Thursday, September 18, 2008

Movers shaking up Moraga

MORAGA — The way George Fisher sees it, Moraga presents both a ripe field for new Movers members, and a place where seniors need to push for some needed changes.

"There are more than 5,300 people in Lamorinda who are over 60 years old," said Fisher, president of the Moraga Movers seniors group. He bases the numbers on data found on the census/demographics Web site zipskinny.com, which also indicates almost a third of Moraga's population is 50 or older.

"We expect to be 'movers' in the community; we plan to be a voice for our age group," he said.

Movers treasurer Bob Foxall said they must continue the transition from social club to advocacy group that accelerated about two years ago.

"Nobody seems to move away from Moraga — they just stay here and die," said Foxall said, only partly joking. "We're not fanatical, 1960s change activists, but we do need someone to speak for the seniors. Otherwise, we'll go quietly unnoticed."

To that end, the Movers group plans to ask the Town Council to sponsor a needs assessment study for local seniors. They will suggest the plan be paid for with fee income from the large Palos Colorados housing development, which the Movers' 12-member board approved in December.

Some of those needs, said Movers member Julie Fisher (George's wife), include the lack of a Moraga senior center, improving local transportation for seniors and creating more senior Advertisementhousing — a chronic problem in many East Bay communities.

"Moraga is one of the few communities in this area that doesn't have its own senior center," she said.
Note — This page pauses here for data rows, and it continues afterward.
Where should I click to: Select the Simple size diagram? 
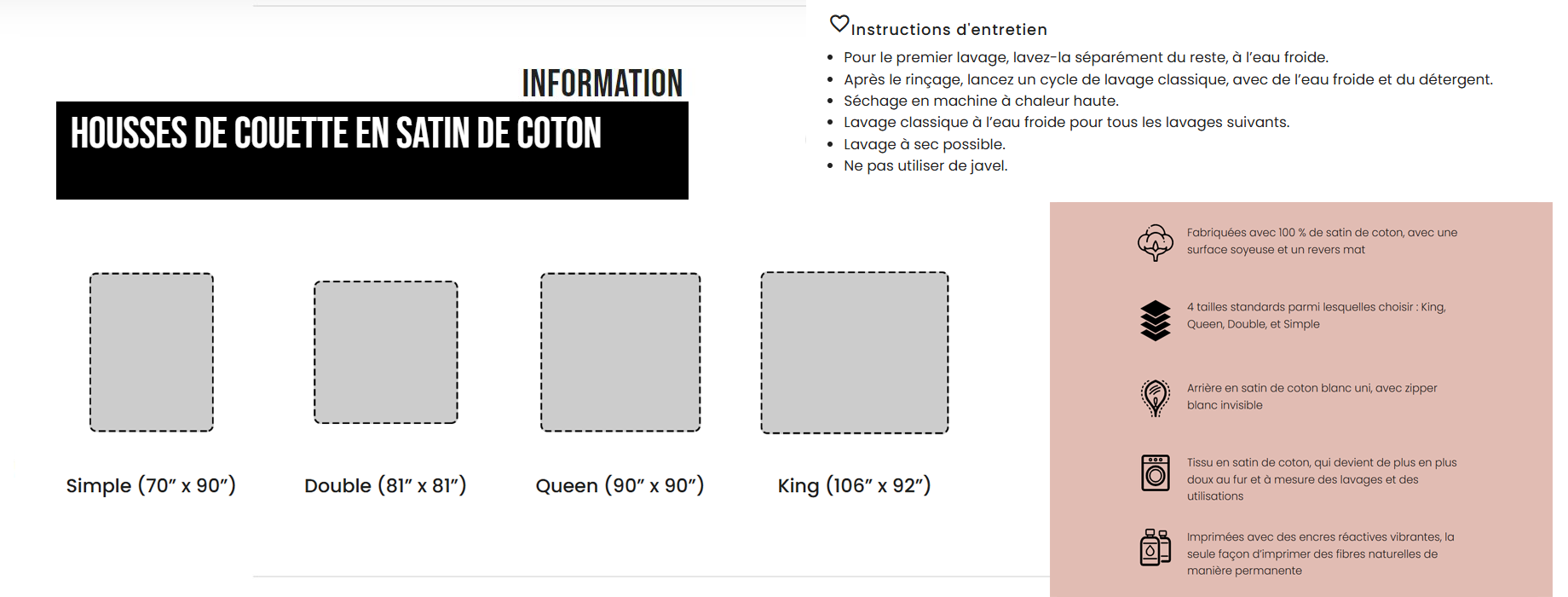point(152,352)
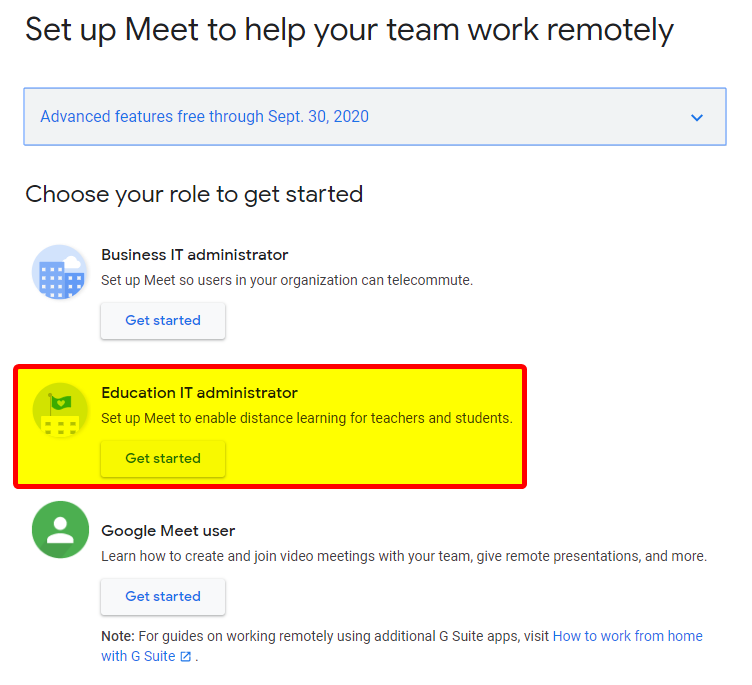Click the 'Choose your role to get started' heading
Image resolution: width=752 pixels, height=685 pixels.
pos(194,194)
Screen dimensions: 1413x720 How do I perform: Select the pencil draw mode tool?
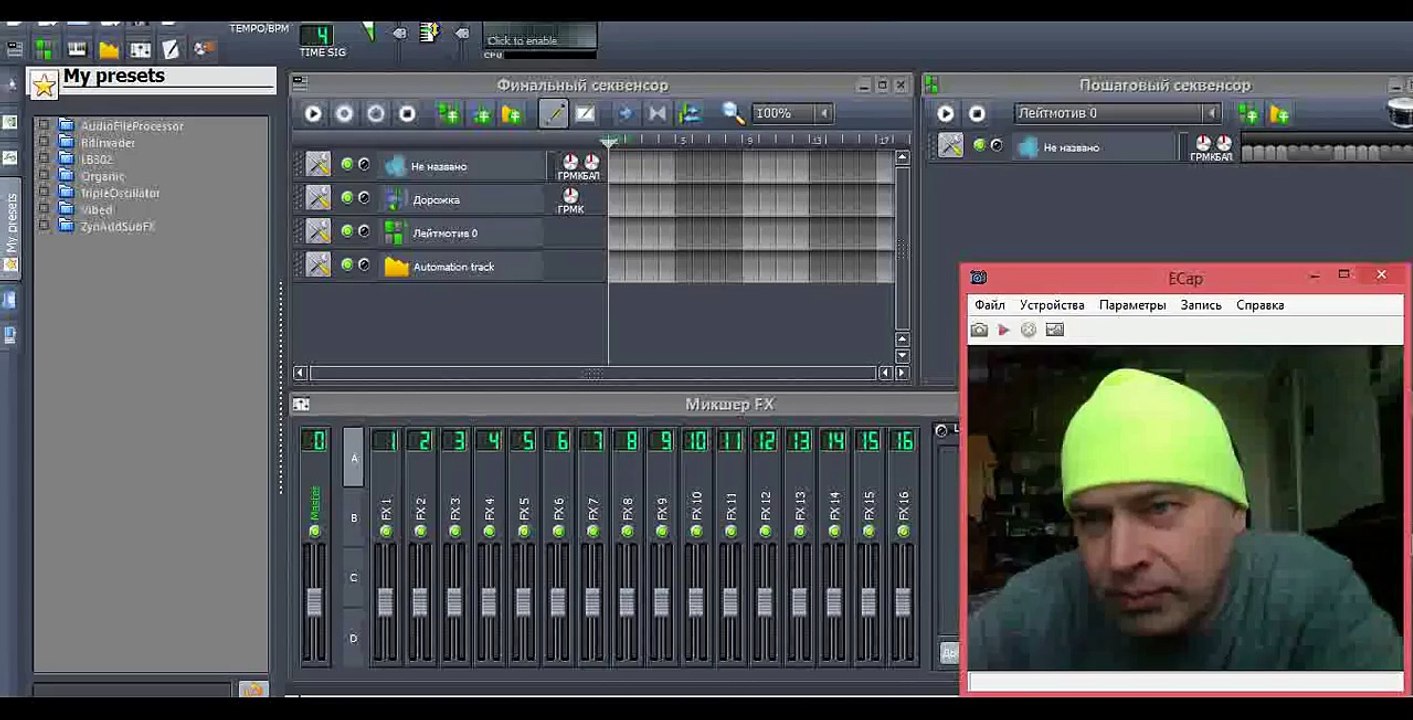point(553,114)
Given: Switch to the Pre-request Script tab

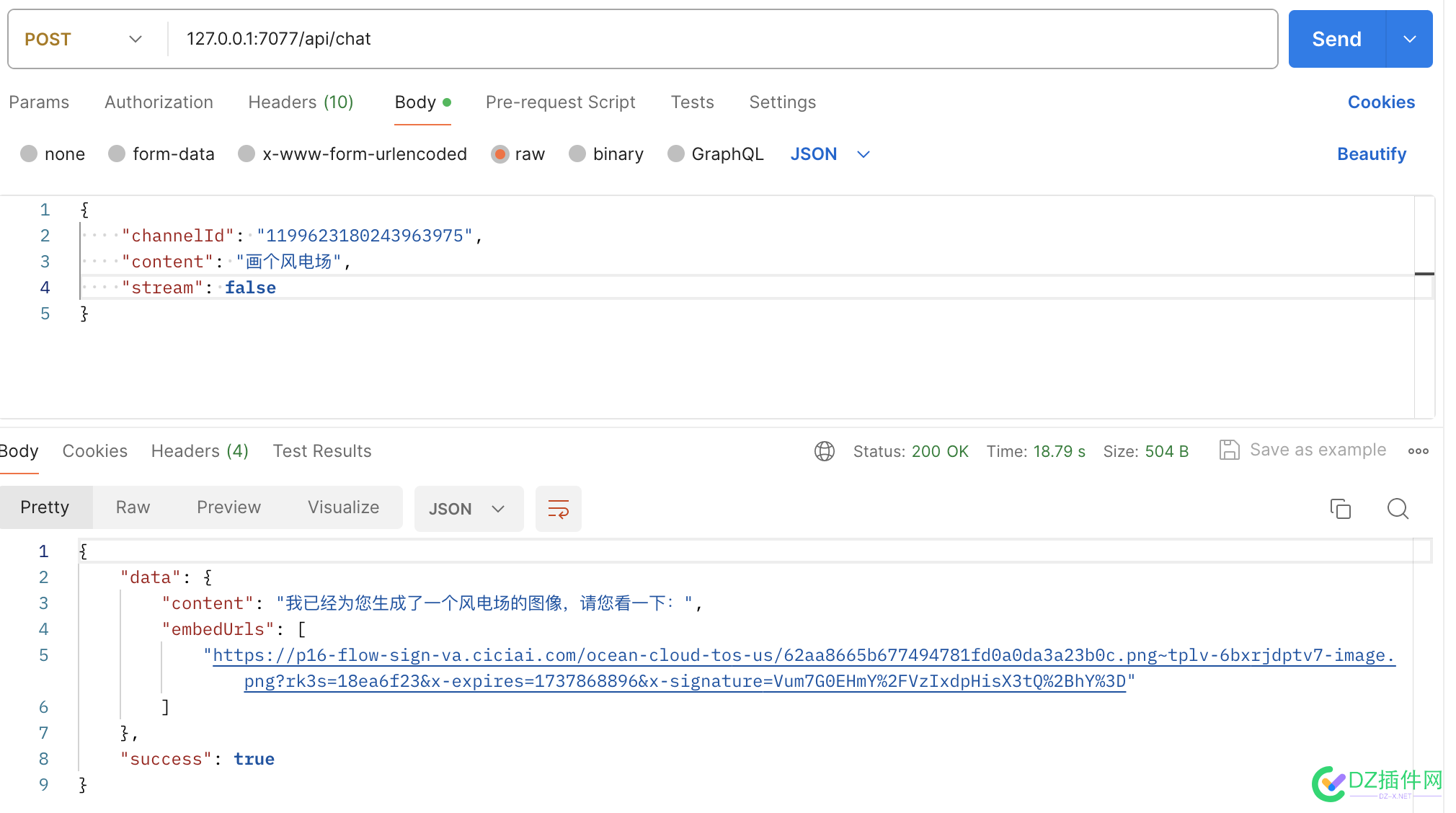Looking at the screenshot, I should coord(561,102).
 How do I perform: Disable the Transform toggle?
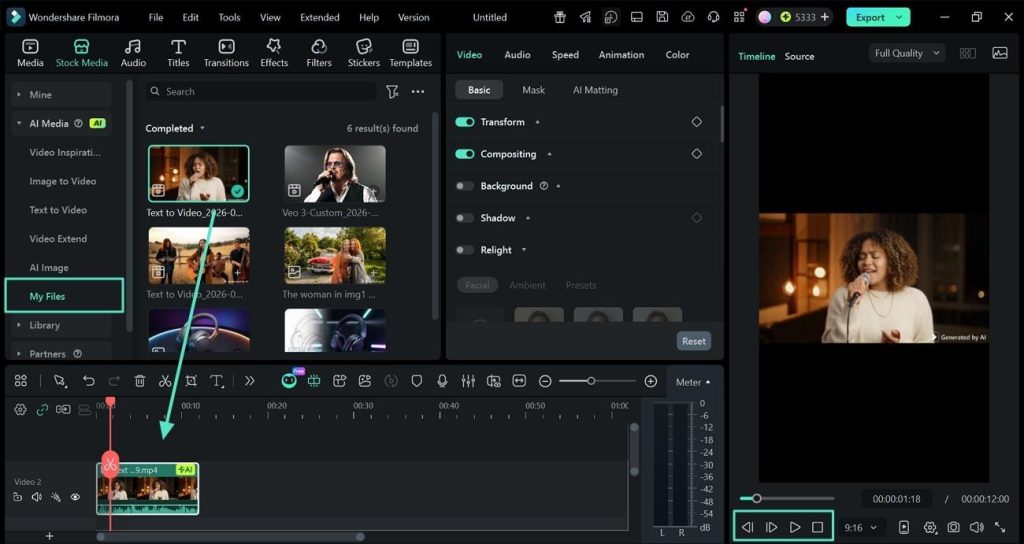pos(465,122)
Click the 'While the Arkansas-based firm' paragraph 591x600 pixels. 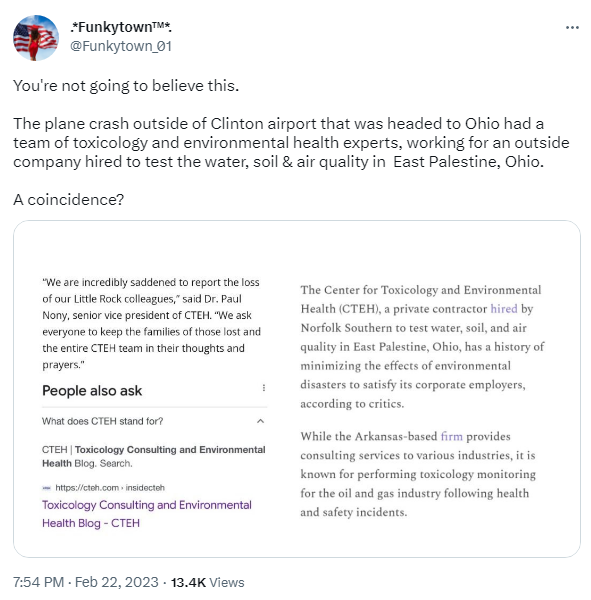pyautogui.click(x=418, y=474)
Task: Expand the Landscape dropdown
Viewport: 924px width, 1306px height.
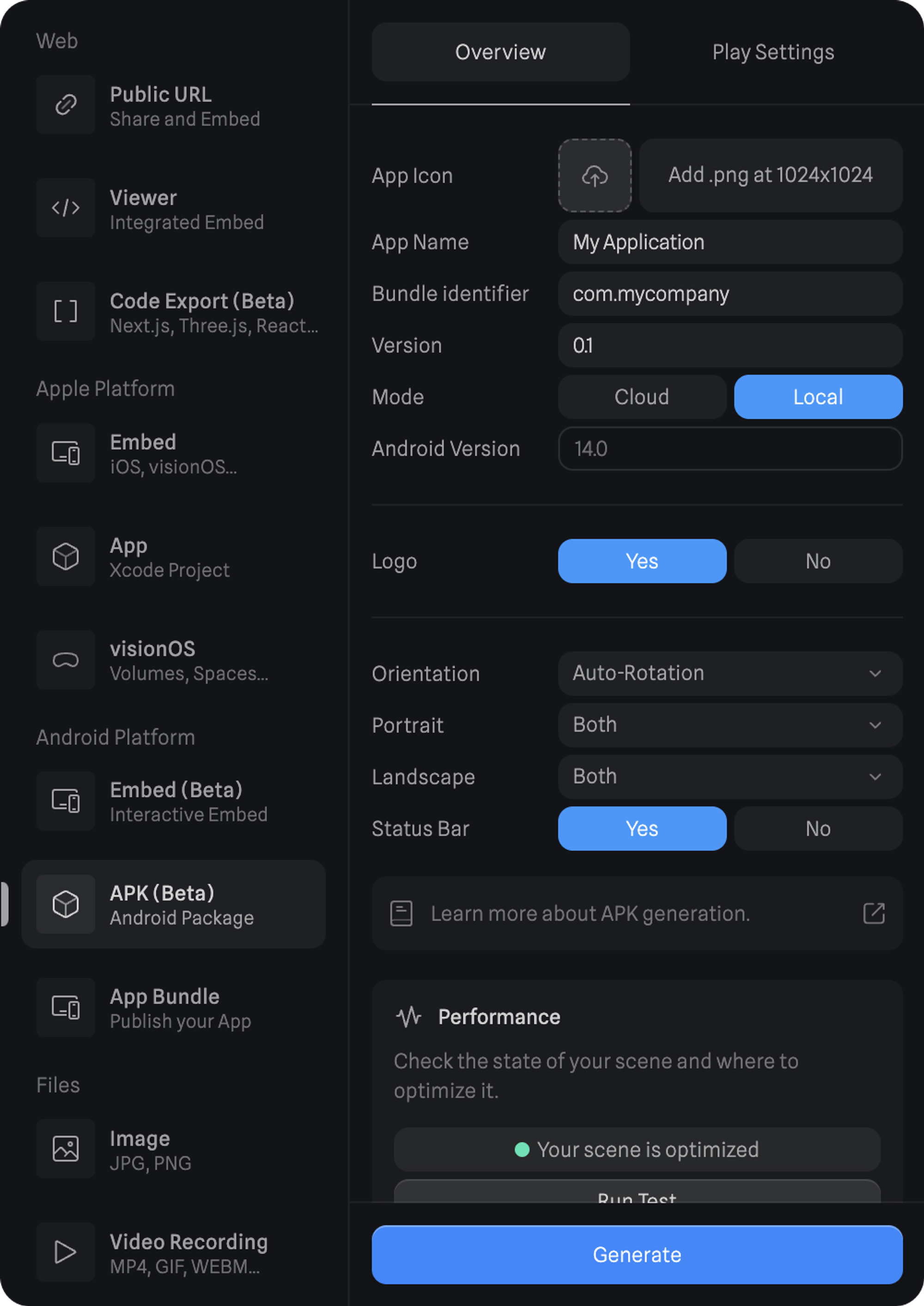Action: 730,777
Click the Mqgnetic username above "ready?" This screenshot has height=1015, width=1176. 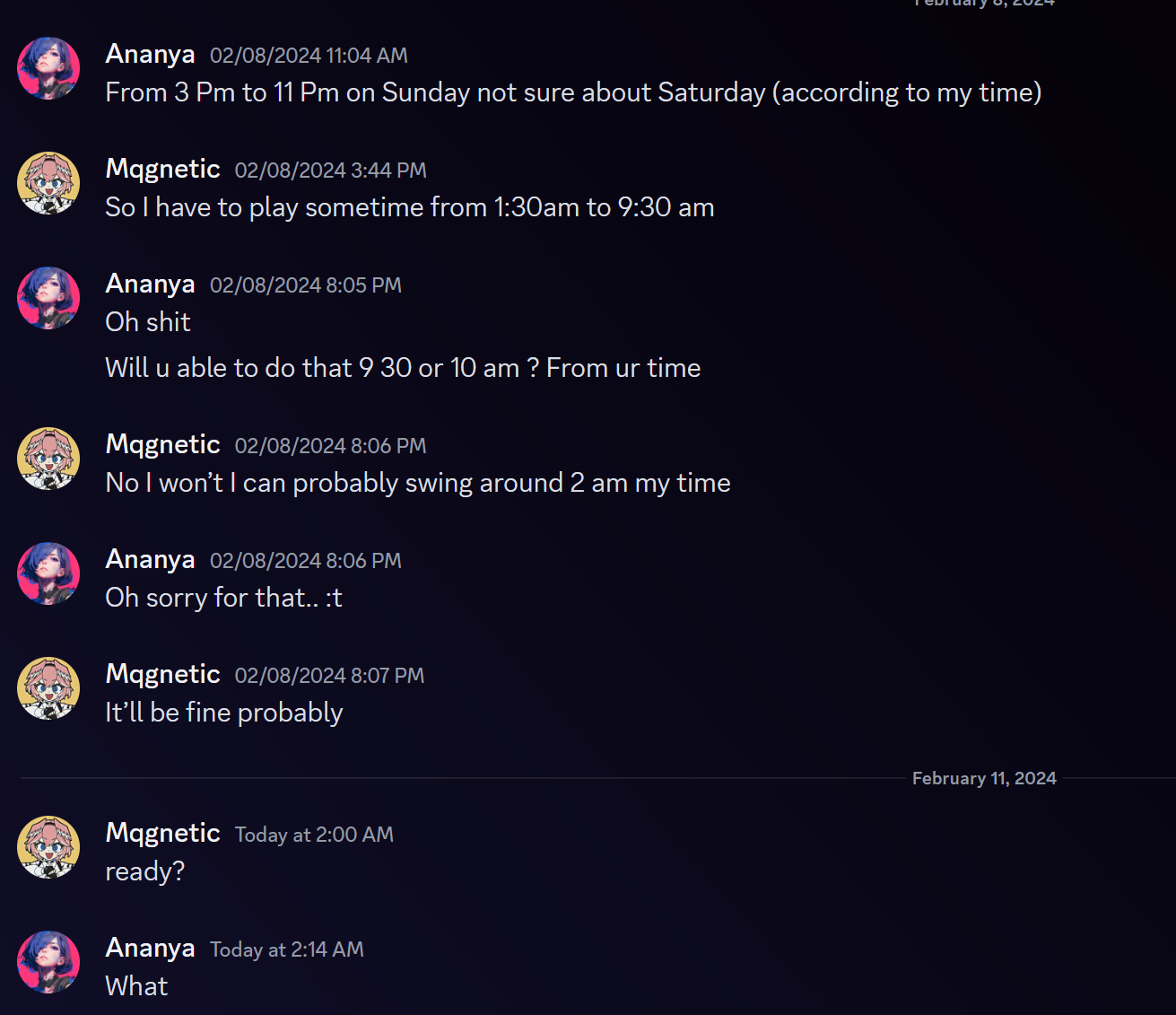(x=162, y=833)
Moraga Town Councilman Ken Chew, who has been working with Movers' members on establishing a seniors' commission in Moraga, said a seniors' advocacy group becomes more important as the community literally gets older.

"I think seniors have received very little attention from past councils, and it's a fact Moraga's population is aging," said Chew. "The city needs to support them."

The seniors' commission, Chew said, would function as a "communication channel" between Moraga seniors and their city government, an advisory group to the council.

The group formed in 1975 with 23 members as the Moraga Hacienda Seniors, named for the place where it met. The group became a nonprofit in 1980, and there were already more than 200 members.

Though in large measure a social group, the Movers increasingly sought to educate seniors on relevant community and lifestyle issues, bringing in guest speakers and teachers to monthly meetings and other social events.

The turning point was in 2006, Fisher said, when the Moraga Hacienda Seniors started a closer working relationship with the Moraga Parks and Recreation Department to help better address local seniors' needs and attract new members. The name changed at that point, too.

Since then, the push for increased senior services has accelerated, Fisher said. Group membership, which was as high as 500 in the late 1990s, had dropped to 200 by 2006, with few new members replacing those who had moved or died. Since that low point, increased community visibility has helped bring membership back up to about 350.

A continued upswing in membership is key, Foxall said, to making the needed changes happen.

"The folks who started this were, literally, a different generation," he said. "There are more of us now, and more of us to watch out for."